- **Problem**
Reproduce the records from the line containing "Identify the location of the day" through the line containing "(563, 763).", requests included, and raise every coordinate in the answers by 108.

- **Given data**
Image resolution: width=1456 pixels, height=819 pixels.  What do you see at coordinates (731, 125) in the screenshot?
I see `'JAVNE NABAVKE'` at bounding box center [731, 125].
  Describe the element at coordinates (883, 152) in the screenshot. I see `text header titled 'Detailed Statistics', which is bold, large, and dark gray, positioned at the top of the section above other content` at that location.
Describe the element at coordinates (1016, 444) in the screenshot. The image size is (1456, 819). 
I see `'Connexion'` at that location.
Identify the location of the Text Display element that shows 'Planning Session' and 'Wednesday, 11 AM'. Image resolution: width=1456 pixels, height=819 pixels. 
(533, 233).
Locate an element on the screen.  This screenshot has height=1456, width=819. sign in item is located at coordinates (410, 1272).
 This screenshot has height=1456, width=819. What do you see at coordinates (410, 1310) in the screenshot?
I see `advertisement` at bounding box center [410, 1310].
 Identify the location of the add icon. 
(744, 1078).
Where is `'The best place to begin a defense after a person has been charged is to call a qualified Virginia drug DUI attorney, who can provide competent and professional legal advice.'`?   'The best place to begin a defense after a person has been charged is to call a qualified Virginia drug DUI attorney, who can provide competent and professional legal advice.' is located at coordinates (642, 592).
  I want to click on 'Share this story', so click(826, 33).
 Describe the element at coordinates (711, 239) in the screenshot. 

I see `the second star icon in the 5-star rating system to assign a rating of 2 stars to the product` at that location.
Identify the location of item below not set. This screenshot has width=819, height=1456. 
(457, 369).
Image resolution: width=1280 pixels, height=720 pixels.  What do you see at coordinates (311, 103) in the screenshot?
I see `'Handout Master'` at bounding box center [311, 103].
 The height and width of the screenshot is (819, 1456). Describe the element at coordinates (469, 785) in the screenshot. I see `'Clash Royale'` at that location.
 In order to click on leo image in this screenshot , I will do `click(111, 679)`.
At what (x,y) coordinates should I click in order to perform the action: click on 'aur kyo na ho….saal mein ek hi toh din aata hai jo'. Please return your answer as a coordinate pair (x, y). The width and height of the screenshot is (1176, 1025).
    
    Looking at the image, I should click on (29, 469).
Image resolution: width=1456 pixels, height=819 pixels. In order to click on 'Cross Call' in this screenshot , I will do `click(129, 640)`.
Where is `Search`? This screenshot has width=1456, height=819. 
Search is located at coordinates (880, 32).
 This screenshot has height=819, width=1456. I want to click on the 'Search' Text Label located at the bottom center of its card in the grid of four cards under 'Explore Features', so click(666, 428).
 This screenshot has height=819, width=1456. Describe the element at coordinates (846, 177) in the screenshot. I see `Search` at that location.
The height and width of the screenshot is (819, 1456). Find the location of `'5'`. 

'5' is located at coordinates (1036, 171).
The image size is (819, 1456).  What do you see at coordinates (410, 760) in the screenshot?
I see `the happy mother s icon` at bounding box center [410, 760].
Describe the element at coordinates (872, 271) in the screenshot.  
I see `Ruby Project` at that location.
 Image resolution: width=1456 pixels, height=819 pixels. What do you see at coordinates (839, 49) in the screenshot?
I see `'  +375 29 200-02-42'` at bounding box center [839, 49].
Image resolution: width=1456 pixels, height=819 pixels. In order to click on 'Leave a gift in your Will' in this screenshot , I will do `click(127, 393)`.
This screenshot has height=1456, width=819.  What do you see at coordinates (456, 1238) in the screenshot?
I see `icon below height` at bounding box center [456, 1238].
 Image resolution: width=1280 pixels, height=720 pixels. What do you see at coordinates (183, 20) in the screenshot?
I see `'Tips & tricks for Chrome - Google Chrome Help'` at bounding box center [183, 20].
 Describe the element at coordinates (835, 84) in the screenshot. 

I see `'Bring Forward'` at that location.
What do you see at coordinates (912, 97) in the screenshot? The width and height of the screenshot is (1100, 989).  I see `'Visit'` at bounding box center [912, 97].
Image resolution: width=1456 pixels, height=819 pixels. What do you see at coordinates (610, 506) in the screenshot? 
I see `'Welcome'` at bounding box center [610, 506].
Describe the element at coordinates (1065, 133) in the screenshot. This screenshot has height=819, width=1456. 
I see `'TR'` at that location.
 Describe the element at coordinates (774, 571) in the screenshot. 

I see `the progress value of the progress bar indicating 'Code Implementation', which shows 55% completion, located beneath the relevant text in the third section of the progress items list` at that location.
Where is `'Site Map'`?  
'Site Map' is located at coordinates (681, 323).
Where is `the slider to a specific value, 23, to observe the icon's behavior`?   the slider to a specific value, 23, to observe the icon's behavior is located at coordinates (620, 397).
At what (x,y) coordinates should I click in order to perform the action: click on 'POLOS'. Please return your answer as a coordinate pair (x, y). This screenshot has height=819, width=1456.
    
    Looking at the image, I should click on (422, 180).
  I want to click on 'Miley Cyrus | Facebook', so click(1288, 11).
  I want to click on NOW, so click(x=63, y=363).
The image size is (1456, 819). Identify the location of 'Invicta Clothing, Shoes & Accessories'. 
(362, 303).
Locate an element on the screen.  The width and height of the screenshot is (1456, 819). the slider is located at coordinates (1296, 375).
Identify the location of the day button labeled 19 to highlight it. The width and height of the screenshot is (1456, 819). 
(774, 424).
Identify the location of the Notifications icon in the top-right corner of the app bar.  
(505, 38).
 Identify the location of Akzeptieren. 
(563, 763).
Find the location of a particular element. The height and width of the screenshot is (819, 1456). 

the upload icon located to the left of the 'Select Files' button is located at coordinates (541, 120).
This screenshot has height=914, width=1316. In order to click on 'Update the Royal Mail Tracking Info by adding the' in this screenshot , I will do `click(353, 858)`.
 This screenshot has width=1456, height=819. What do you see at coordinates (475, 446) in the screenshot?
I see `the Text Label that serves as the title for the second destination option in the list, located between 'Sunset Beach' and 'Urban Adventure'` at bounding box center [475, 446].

- **Written solution**
Identify the location of the day button labeled 19 to highlight it. The width and height of the screenshot is (1456, 819). 
(882, 532).
Identify the location of the Notifications icon in the top-right corner of the app bar.  
(613, 146).
 Identify the location of Akzeptieren. 
(671, 871).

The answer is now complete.